Well, there is traits that called Function0, Function1, Function2, Function3...Function22 in Scala.

It both looks like the following (I've simplified it):

// T1 is the type of parameter 1, R is the type of return value
triat Function1[T1, R] {
    def apply(t1: T1): R
}

And when you write val x1 = (x: Int) => x + 2, the Scala compiler will generate an object that implements the trait Function1, and it may looks like the following:

val t = new Function1[Int, Int] { 
    def apply(t1: Int) = t1 + 2
}

And when you write x1(3), in fact the Scala is just convert it to t.apply(3).

So, an function object is not a method, it is just an ordinary Java object that has a method called apply, And the Scala compiler give you a syntax sugar that don't have to explicit call apply when you use them.

You could verify this by using javap again.

[email protected] ~/test $ javap Test\$\$anonfun\$1 
Compiled from "test.scala" public final class Test$$anonfun$1 extends scala.runtime.AbstractFunction1$mcII$sp implements scala.Serializable{
    public static final long serialVersionUID;
    public static {};
    public final int apply(int);
    public int apply$mcII$sp(int);
    public final java.lang.Object apply(java.lang.Object);
    public Test$$anonfun$1(Test); 
}

[email protected] ~/test $ javap -private Test 
Compiled from "test.scala" public class Test extends java.lang.Object implements scala.ScalaObject{
    private final scala.Function1 x1;
    public scala.Function1 x1();
    public int x2(int);
    private final int x3$1(int);
    public Test(); 
}

You will notice that there is an extra .class file called Test$$anonfun$1.class, that is the class of (x: Int) => x + 2, and you will notice there is an x1 private variable that is type of Function1 an a x1() method returns an scala.Function1.

There is x1() method because Scala implements Uniform Access Principle. But the under hood is that x1() method just return an function object instance of Test$$anonfun$1 class.

Conclusion

Maybe method and function looks same, but they are different things. Scala compiler help us to use them together without a lot of effort.

Most time you won't care about the difference between them, but indeed there are sometimes that something want an function object and you only have methods.

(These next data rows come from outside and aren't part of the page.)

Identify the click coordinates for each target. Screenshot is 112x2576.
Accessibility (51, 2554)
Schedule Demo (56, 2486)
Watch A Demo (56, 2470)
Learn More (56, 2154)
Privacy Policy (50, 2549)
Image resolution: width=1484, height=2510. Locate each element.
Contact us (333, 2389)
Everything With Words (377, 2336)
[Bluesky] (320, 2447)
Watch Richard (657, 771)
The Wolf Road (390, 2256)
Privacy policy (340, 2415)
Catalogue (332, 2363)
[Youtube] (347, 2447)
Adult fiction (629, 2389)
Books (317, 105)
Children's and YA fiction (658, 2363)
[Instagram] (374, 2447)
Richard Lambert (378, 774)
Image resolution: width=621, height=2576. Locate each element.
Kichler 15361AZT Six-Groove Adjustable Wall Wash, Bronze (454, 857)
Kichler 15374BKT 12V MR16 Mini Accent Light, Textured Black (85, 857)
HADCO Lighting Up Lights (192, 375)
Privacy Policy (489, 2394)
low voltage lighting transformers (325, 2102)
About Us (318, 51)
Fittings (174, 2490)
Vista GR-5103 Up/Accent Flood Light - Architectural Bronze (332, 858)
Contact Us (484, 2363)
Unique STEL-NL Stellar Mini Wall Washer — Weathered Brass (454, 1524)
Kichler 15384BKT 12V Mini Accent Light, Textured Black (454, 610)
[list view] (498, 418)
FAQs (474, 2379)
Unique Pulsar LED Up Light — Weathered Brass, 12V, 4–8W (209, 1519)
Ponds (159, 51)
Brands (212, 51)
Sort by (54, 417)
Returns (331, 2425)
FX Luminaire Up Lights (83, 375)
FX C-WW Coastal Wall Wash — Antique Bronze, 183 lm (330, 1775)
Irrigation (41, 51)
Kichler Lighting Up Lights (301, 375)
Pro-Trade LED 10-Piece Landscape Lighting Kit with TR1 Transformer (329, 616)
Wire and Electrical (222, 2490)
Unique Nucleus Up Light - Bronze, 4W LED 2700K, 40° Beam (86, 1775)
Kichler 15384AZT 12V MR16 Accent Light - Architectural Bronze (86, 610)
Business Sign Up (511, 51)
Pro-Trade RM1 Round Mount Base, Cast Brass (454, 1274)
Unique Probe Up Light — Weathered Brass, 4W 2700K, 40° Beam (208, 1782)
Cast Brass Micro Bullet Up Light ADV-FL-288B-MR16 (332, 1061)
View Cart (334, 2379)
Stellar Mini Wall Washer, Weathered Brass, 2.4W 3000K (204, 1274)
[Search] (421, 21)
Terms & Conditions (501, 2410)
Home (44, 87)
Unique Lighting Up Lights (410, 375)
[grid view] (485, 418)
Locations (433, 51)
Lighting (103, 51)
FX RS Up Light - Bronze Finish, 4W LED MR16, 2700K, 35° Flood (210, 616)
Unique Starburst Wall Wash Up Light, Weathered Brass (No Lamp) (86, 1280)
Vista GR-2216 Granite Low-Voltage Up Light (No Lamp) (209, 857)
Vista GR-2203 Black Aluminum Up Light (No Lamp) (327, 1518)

In this situation, the compiler will told you that add an _ after a method name to lift it to an function object.

Update

Here is an interesting code example that show the differences between method and function object: You could define a method take 25 parameters, but could not define an function object that takes more than 22 parameters.

class Test2
{
    def x (
      x01: Int, x02: Int, x03: Int, x04: Int, x05: Int,
      x06: Int, x07: Int, x08: Int, x09: Int, x10: Int,
      x11: Int, x12: Int, x13: Int, x14: Int, x15: Int,
      x16: Int, x17: Int, x18: Int, x19: Int, x20: Int,
      x21: Int, x22: Int, x23: Int, x24: Int, x25: Int
    ) = 0

    // Compile error: 
    //  implementation restricts functions to 22 parameters

    /*
    val y = (
      x01: Int, x02: Int, x03: Int, x04: Int, x05: Int,
      x06: Int, x07: Int, x08: Int, x09: Int, x10: Int,
      x11: Int, x12: Int, x13: Int, x14: Int, x15: Int,
      x16: Int, x17: Int, x18: Int, x19: Int, x20: Int,
      x21: Int, x22: Int, x23: Int, x24: Int, x25: Int
    ) => 0
    */
}

comments:

Why down vote? Did I misunderstood about difference between them?